News: Elimination of consultation codes an opportunity for CDI specialists

CDI Strategies - Volume 4, Issue 1

Effective Jan. 1, CMS stopped paying for the CPT codes physicians use to bill consultations. This dramatic change provides a window of opportunity for CDI specialists, who are well-positioned to not only break the bad news to physicians, but also provide them with education on how to correctly document E/M visits that replaced the consult codes.

Here’s the news in a nutshell: CMS will no longer recognize consultation codes (ranges 99241-99245, and 99251-99255) for Medicare Part B payment. Effective for services furnished on or after January 1, 2010, physicians and non-physician practitioners should code a patient evaluation and management (E/M) visit with E/M codes that represent where the visit occurs and that identify the complexity of the visit performed. The appropriate CPT codes to bill are 99201-99205 or 99211-99215 in the outpatient setting, 99221-99223 for initial inpatient consult visits, and 99231-99233 for subsequent hospital inpatient post initial consults.

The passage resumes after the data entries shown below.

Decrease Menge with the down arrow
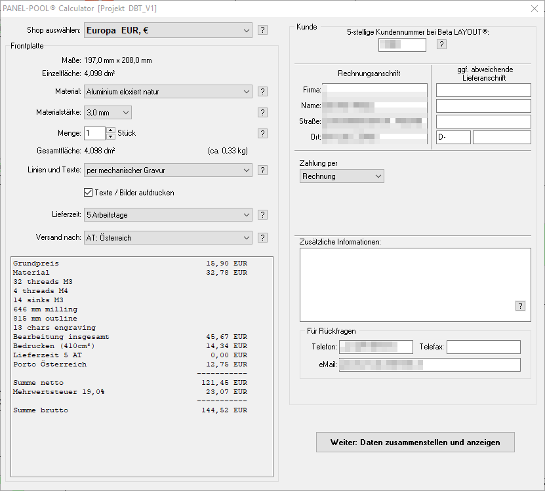The image size is (545, 491). (x=111, y=137)
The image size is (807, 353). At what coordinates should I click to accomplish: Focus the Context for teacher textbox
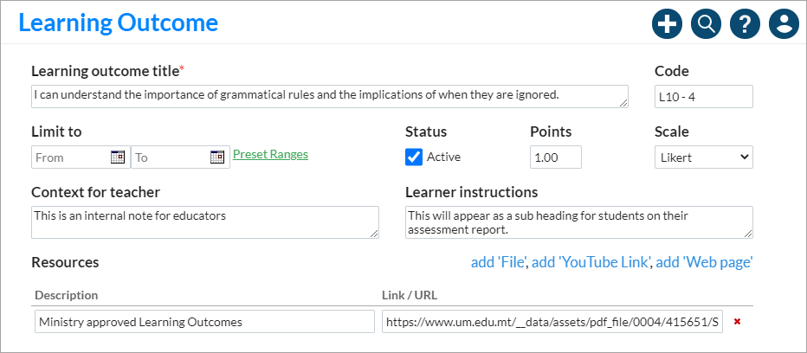pos(205,222)
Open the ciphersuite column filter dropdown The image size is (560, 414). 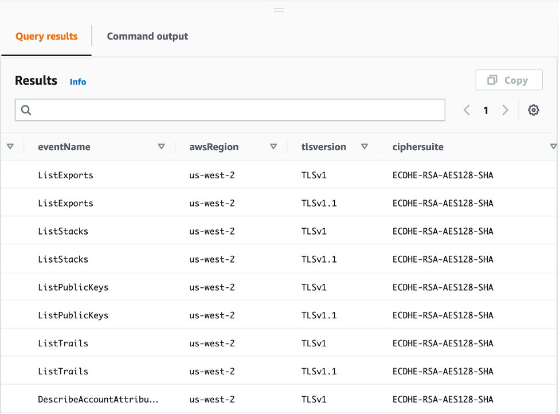554,146
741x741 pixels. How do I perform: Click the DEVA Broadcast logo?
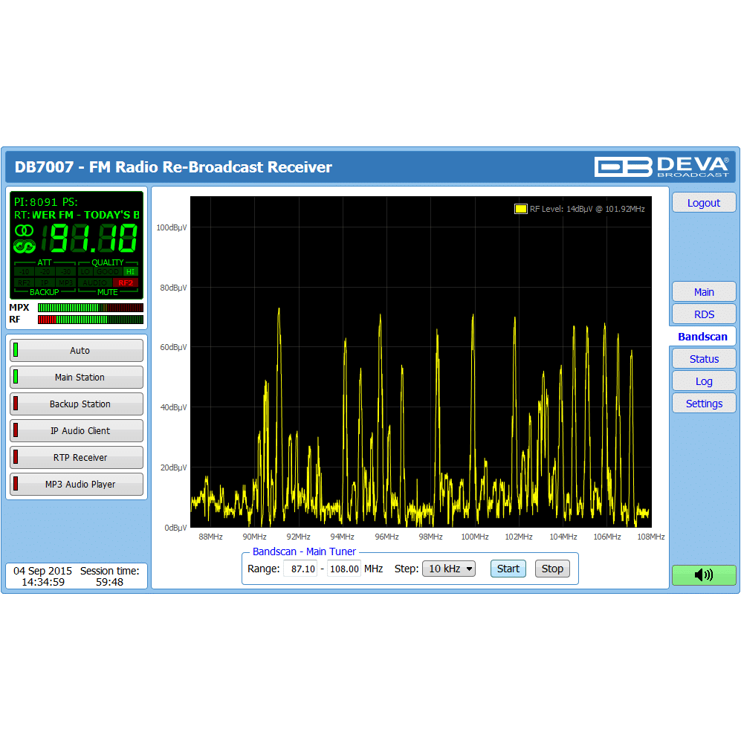click(661, 166)
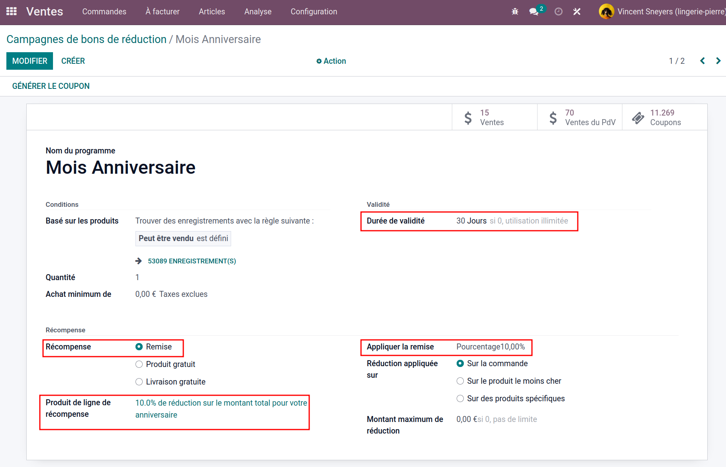This screenshot has width=726, height=467.
Task: Expand the Analyse menu
Action: coord(258,12)
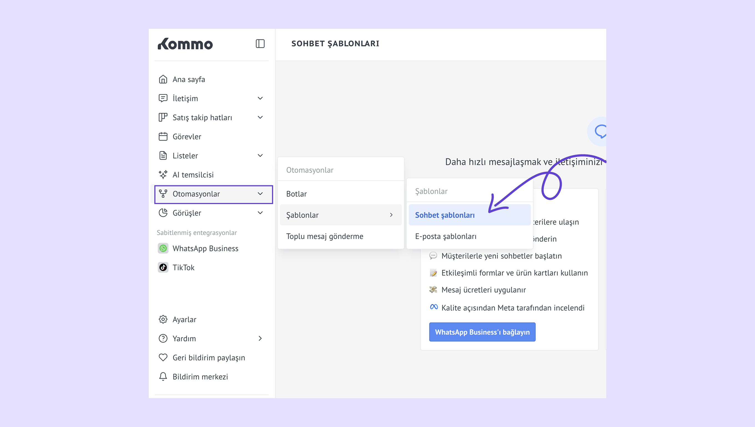Click WhatsApp Business'ı bağlayın button
755x427 pixels.
point(482,332)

You can view the MLN Matters article on the changes at the CMS Web site.

“Carry copies of the Medicare Change Request document (CR 6740) with you. Physicians may not have time to read it, but give it to them and suggest that their billing staff and business office staff/office manager read it,” says Glenn Krauss, RHIA, CCS, CCS-P, CPUR, C-CDI, CCDS, an independent consultant located in Madison, WI. “Pulmonologists, renal, endocrinology, critical care, nephrology, it’s going to affect all of their businesses.”

Another tip: Offer to help physicians with accurate and complete medical record documentation in support of their E/M visits.

“You can say, ‘If you’re interested, as I review records, is it okay if I talk to you about some of the key points that you’re leaving out from the standpoint of medical necessity and medical complexity?’ I don’t think too many physicians would turn that down,” Krauss says.

CDI specialists can’t help physicians bill their visits. That would be considered an inducement, Krauss says. However, they can remind physicians of the importance of documentation of the patient’s severity of illness and nature of presenting problem and their relationship to E/M codes and medical necessity. Consider providing a PowerPoint presentation at a medical staff meeting using real cases documented by the physician staff.

“Change them around a little bit so the doctors don’t know whose notes they are,” he says.

For example, many physicians as consultants will document their initial consult visit with a fair degree of clarity and accuracy, but fail to document the need for additional inpatient visits. These subsequent visit(s) lack clinical documentation to support medical necessity and the reason for continued care, management, and billing.

“Each day of E/M services that a physician submits must stand on its own,” Krauss says.

“The focus should be on subsequent visits—the physicians need to document the medical necessity of why they came back [for subsequent treatment],” he says. “Medical necessity is partly based on the current diagnosis and management options. The second and third times, you wouldn’t have a history of present illness or a PSFH, you’d have an updated physical exam and you would also have your management thoughts on how the clinical impression may have changed and response to treatment, or additional drugs you might have used. And you should have a diagnosis on why you used those drugs.”

The above guidance promotes the same message that CDI specialists advance as part of their CDI program, but uses a different angle that physicians can relate to and appreciate, Krauss says.